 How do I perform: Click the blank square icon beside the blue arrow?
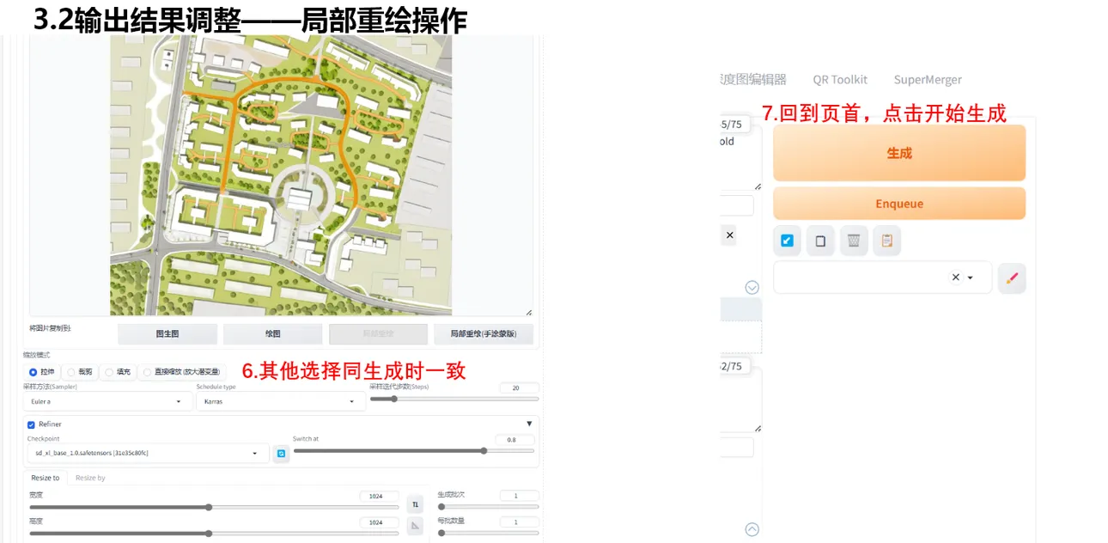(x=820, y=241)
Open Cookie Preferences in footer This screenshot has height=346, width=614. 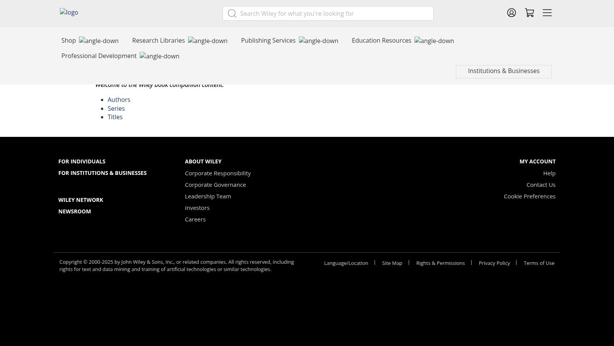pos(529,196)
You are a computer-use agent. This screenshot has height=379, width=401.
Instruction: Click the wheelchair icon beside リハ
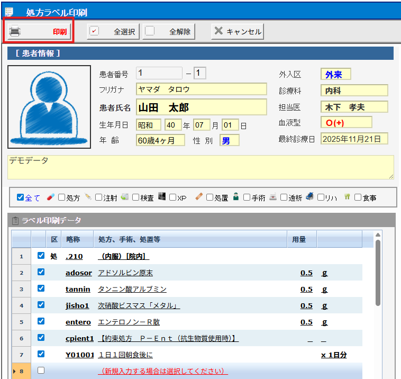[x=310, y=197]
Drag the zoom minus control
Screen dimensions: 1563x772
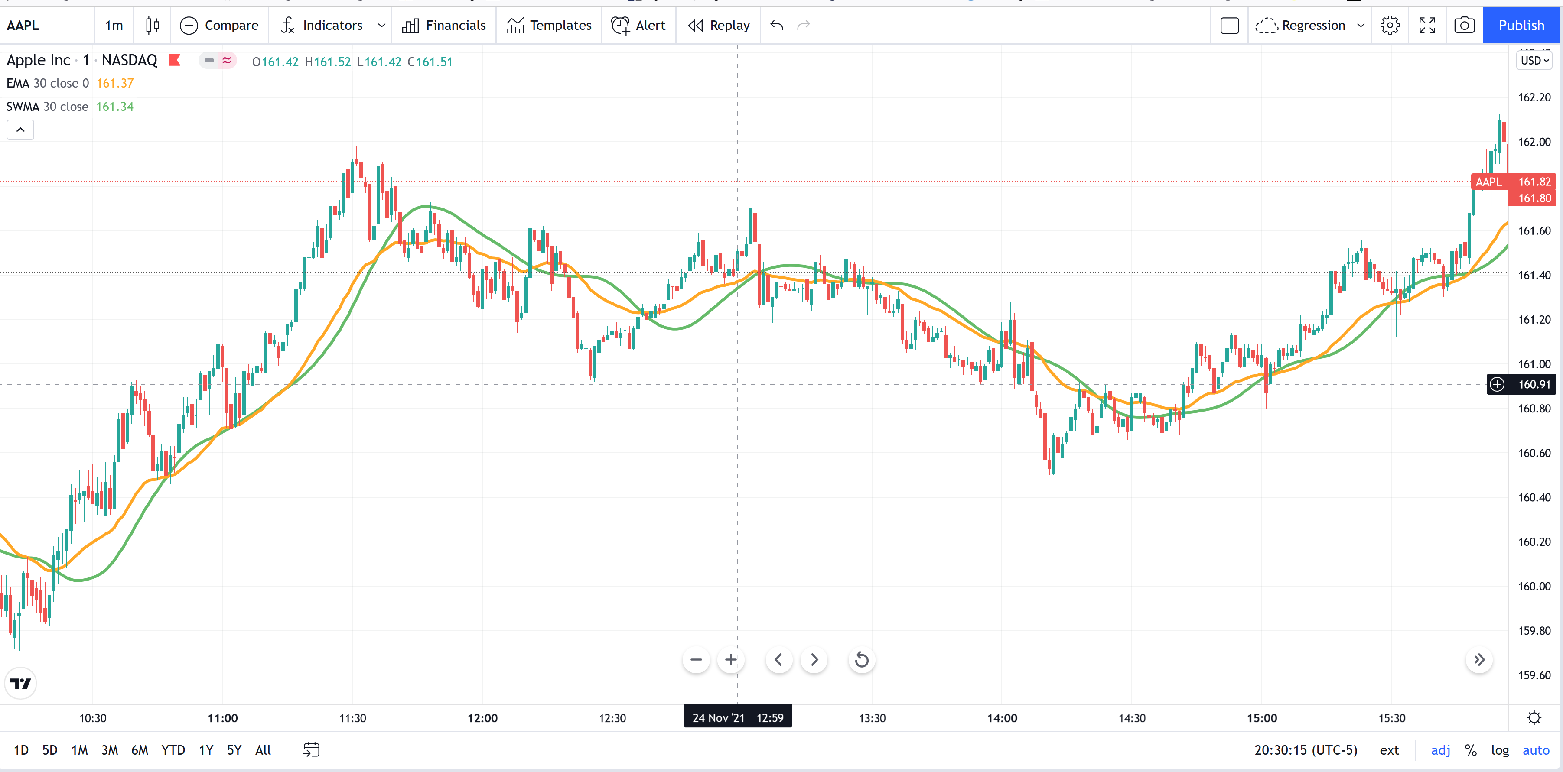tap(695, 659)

.....

> _Work instruction_: Leave out every picture, and copy exactly the lines from the line that contains "You are a computer-use" through the end of the material.

> _Reply_:
You are a computer-use agent. This screenshot has height=379, width=401.
Instruction: Click the wheelchair icon beside リハ
[x=310, y=197]
Drag the zoom minus control
Screen dimensions: 1563x772
tap(695, 659)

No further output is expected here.